Таким образом, христианский догмат о воплощении ясно дает нам понять, что Иисус есть истинный человек со всем, что человеку свойственно: конечностью, подчиненностью законам природы, материальностью и, наконец, причастностью к космической истории духа и свободы – истории, проводящей его через тесные врата смерти.

Но это одна сторона вопроса. Другая его сторона состоит в том, что событие прихода спасителя должно произойти в истории мира так, чтобы низобщение мира духовной твари стало благодаря ему необратимым и непреложным, а неповторимая индивидуальная судьба этого спасителя могла бы действительно быть воспринята как универсальное низобщение Бога духовной твари.
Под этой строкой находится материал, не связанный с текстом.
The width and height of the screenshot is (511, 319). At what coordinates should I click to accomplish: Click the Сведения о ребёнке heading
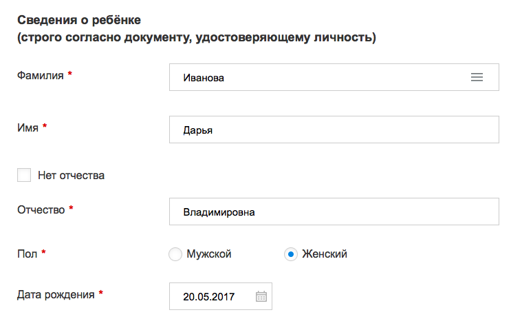coord(78,19)
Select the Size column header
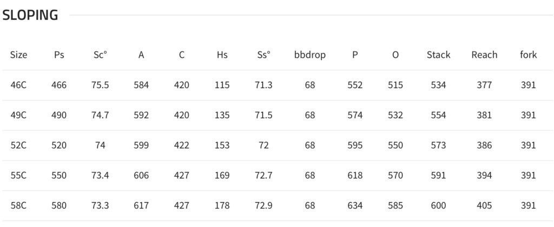Viewport: 554px width, 227px height. tap(19, 55)
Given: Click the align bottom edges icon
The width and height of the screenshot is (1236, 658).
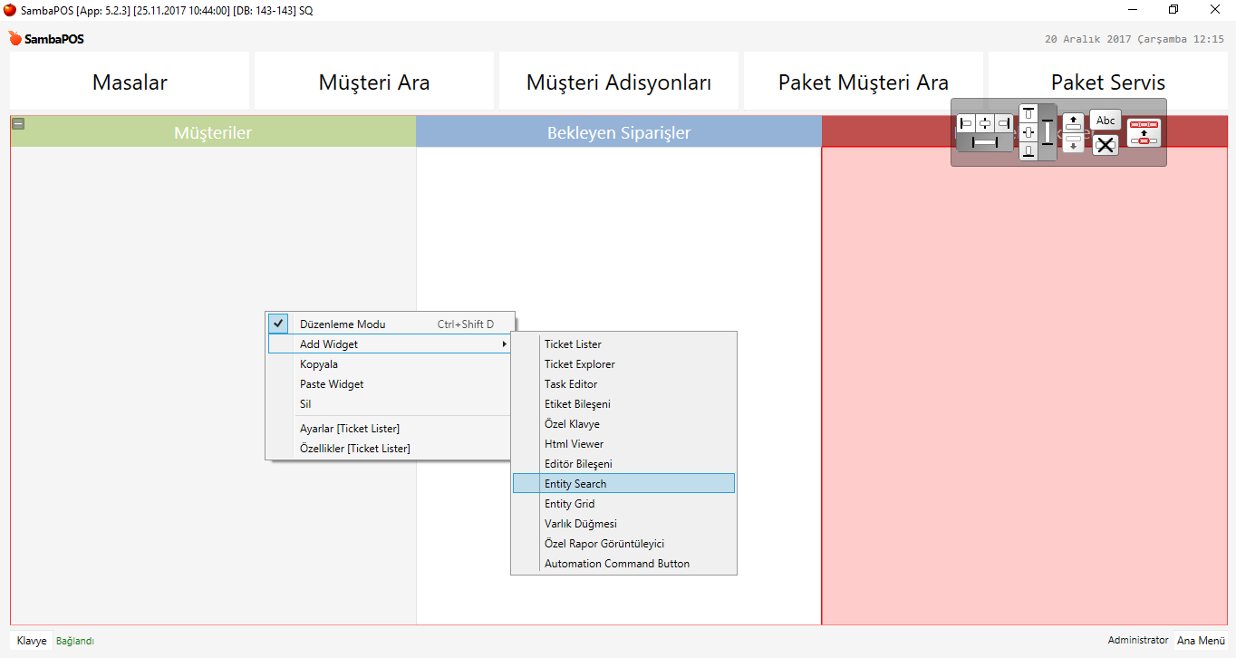Looking at the screenshot, I should pyautogui.click(x=1028, y=151).
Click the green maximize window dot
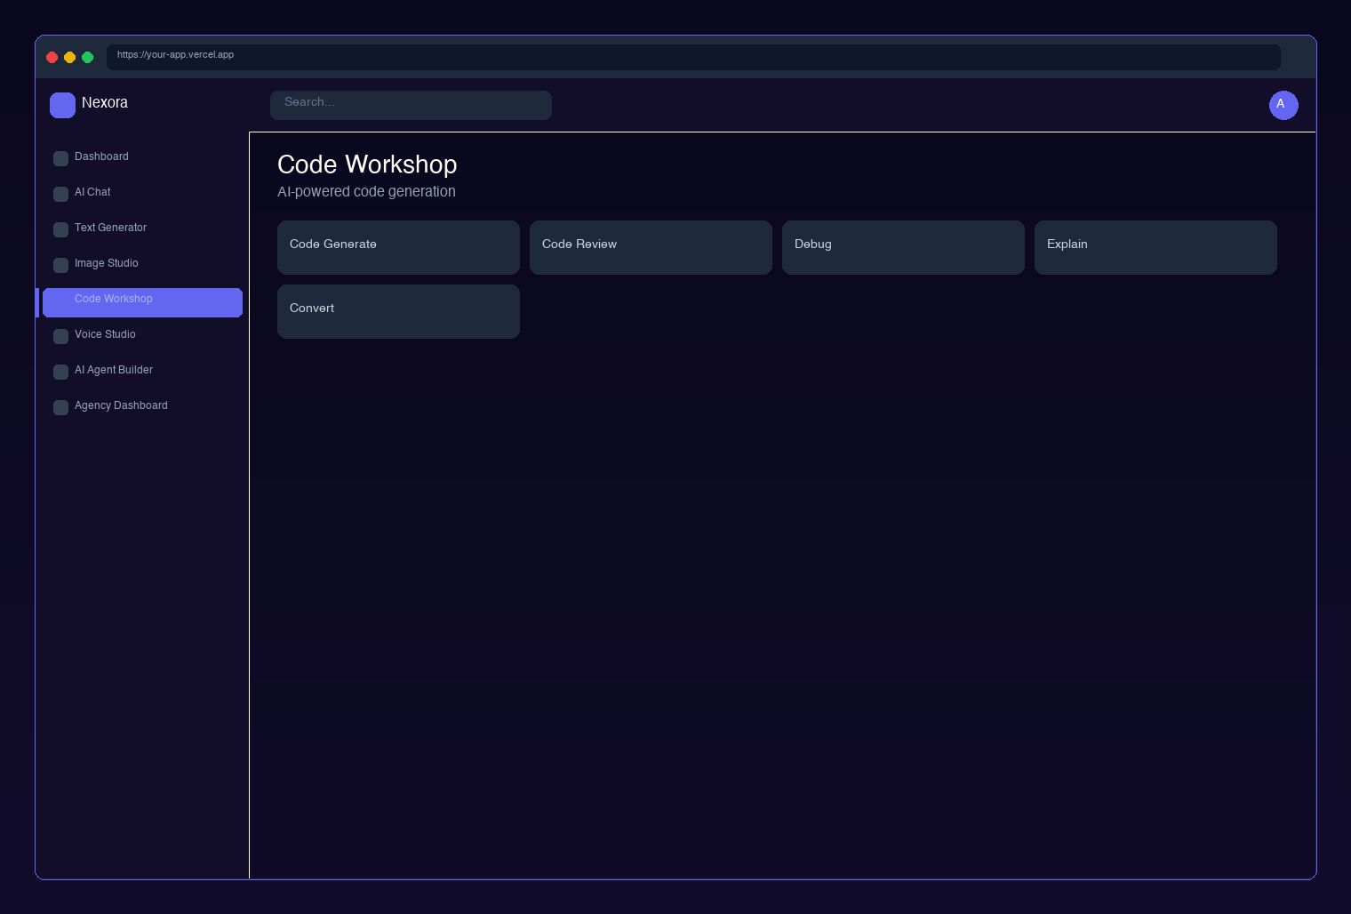This screenshot has height=914, width=1351. [x=87, y=57]
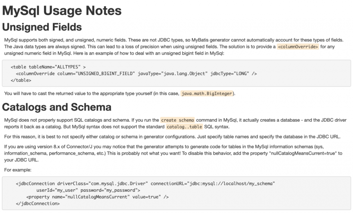This screenshot has height=213, width=353.
Task: Click the paragraph beginning 'MySql supports both signed'
Action: (x=174, y=47)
Если мы – не утверждая, конечно, категорически, что история с необходимостью должна прийти к этому событию, или тем паче, что оно уже совершилось, – признаем все же, что событие это является как бы «естественным» итогом всей истории космоса и духа, то нам придется признать и то, что, во-первых, в пределе своем эта идея спасителя имплицитно заключает в ceбe то самое понятие ипостасного единства Бога и человека, которое и составляет подлинное содержание христианского догмата о воплощении, и, во-вторых, что эта идея позволяет хорошо объяснить и согласовать с нашим современным научным мировоззрением тот факт, который традиционная христология именует ипостасным единением или воплощением Логоса.

 

Человеческая трансценденция в ее отношении к ипостасному единству

Нет ничего сложного в том, чтобы представить историю мира и духа как историю самотрансценденции их в Божественную жизнь – историю, которая в окончательной и высшей своей фазе совпадает с абсолютным низобщением Бога, представляющим собой тот же самый процесс, рассмотренный с точки зрения Божественного в нем участия. Нужно лишь отдавать себе отчет в том, что эта абсолютная и окончательная самотрансценденция духа в Бога совершается во всех духовных субъектах без исключения. Можно было бы, в принципе, предположить, что сущностная самотрансценденция происходит не во всех «экземплярах», находящихся на исходном уровне, а лишь в нескольких избранных – так в биологической эволюции народу с высшими формами сохраняются и те низшие, от которых высшие ведут свое происхождение. Однако в отношении человека мы должны, даже не прибегая к специально богословским доводам, признать это предположение неприменимым, ибо человек по самой «природе», по сути своей есть себя обретающая способность к самотрансценденции. Если самотрансценденция к непосредственному общению с Богом хотя бы в одном или в нескольких людях реально осуществилась, и если люди, общаясь между собою, действительно образуют единое и идущее к общей цели человечество, то помешать человеку в его окончательной самотрансценденции в непосредственное общение с Богом не может уже ничто, за исключением его собственного греха. Христианское откровение, во всяком случае, свидетельствует, что самотрансценденция дана каждому человеку как реальная возможность его индивидуального бытия, лишиться которой он может лишь по собственной своей вине. Понимая Славу и Благодать Божию как Его непосредственное низобщение, христианство исповедует, что эта высшая полнота совершенства возможна для всех – при условии, разумеется, что они сами не отрекаются от нее в силу собственной греховности.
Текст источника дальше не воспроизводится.